Loss of economic capital: what will SPENs proposal cost the region?

Yesterday I talked about negative externalities and I gave an example from a paper by Sims and Dent (2005) in relation to their research into determining the effect of power lines and pylons and how they negatively impact the value of adjacent homes.

Today I have been reading about National Well-being, something the government keeps a close eye on.  The figures are compiled by the Office for National Statistics (ONS) and the 2015 results are now available.

What drew me to this report was their comments on personal well-being and health but I was diverted when I read about economic capital.  I will take up the subject of personal well-being tomorrow.  Today I intend to concentrate on economic capital because it allows us to put an estimate on the value of the negative externality SPEN will create if they go ahead with their proposal in its current form for which we, as residents, will be expected to carry the burden.  SPEN will just pretend it doesn’t exist.

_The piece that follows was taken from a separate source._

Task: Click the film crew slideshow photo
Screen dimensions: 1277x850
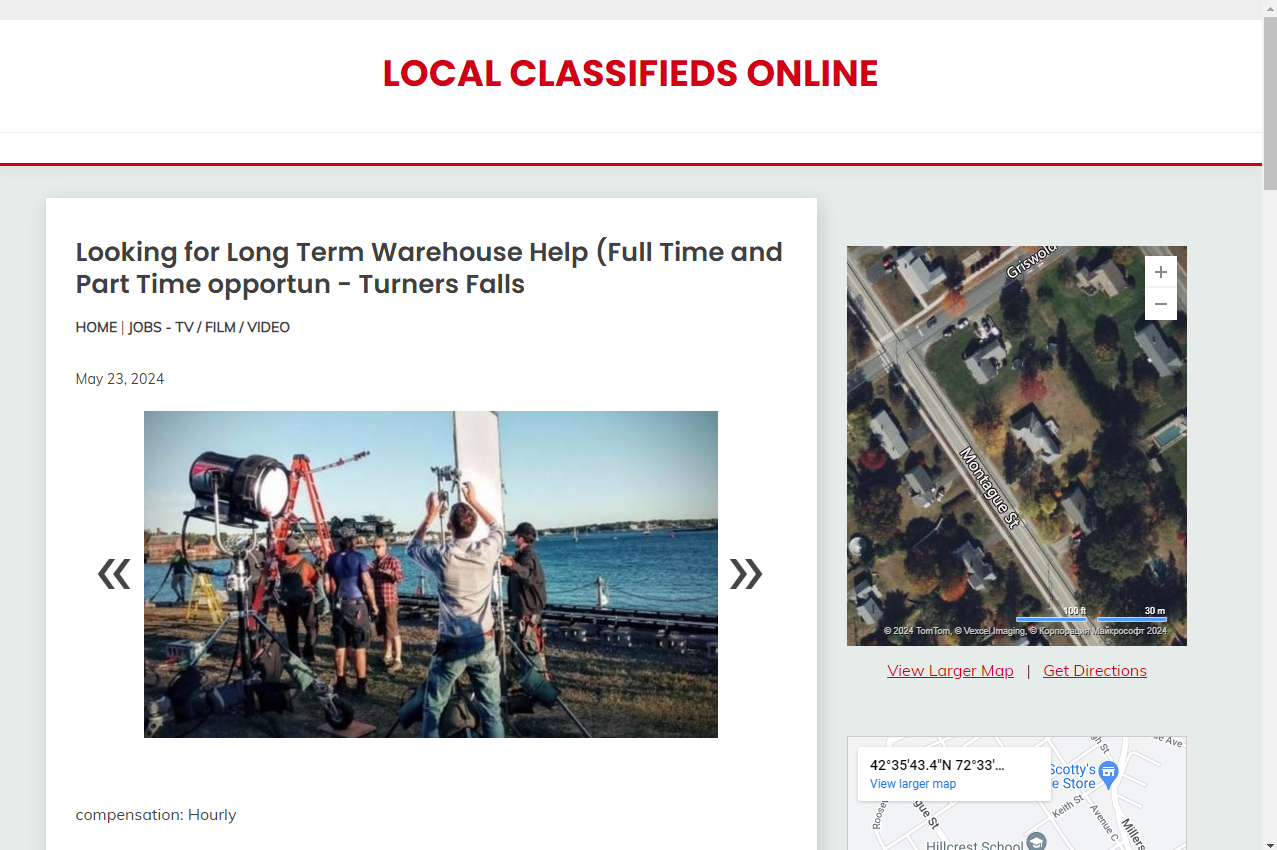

So what do we mean by  economic capital.  Well ONS publish a figure for this each year and it represents the combined value of physical and financial capital and for the UK it presently stands at £7.6 trillion.  Of this figure, physical capital represents £4.7 trillion and comprises, in the main, of dwellings – in other words, our homes.   The average price of which is £176,290.

If we now take this average house price and subject it to the fall in value that Sims and Dent found from their research, i.e. up to 17% within 100m of an overhead line and up to 21% up to 250m from a pylon we can calculate the average loss for the average property situated near an overhead power line.  This works out as £29,969 for the line and £37,020 for the pylon.  These are maximum values but note that Sims and Dent studied an urban environment so in rural areas the impact could be higher.

We also know that in Dumfries & Galloway there are 68,356 households so we can quickly estimate the fall in capital value for the entire region by assuming a % of households that will be close to SPENs proposal.

Let’s make things a bit easier by assuming no difference between a power line of pylon.  We’ll assume they both cause the average property to fall in value by £30,000.

If we assume only 1% of homes in the region are affected by this proposal then the total fall in capital value will be (1% x 68,356 x £30,000) £20.5m collectively.  On the other hand, if 5% are affected the fall in capital value will exceed £100m.

If you think £100m is an overly high estimate all I can say is that in the small glen where I stay it is likely the fall in capital value will be in the order of £2m.

And who carries the cost of this; we do of course!

We must be mad to stand for this.  We don’t want this project and we gain no benefit from it, and yet SPEN expect us to see our physical capital fall by perhaps up to £100m or more.  What age are we living in to accept this behaviour?

And the fall in the regions capital value is only one of the factors that make up the term, negative externality.  When all the factors are included what might the total value represent?

References:

Estimates of household dwellings, Housing information briefing note Number 1 (2012) Dumfries & Galloway Council

Measuring National Well-being: Life in the UK (2015) ONS

Sims, S. and Dent, P. (2005) High-voltage overhead power lines and property values: a residential study in the UK. Urban Studies. Vol.42(4), pp.665-694.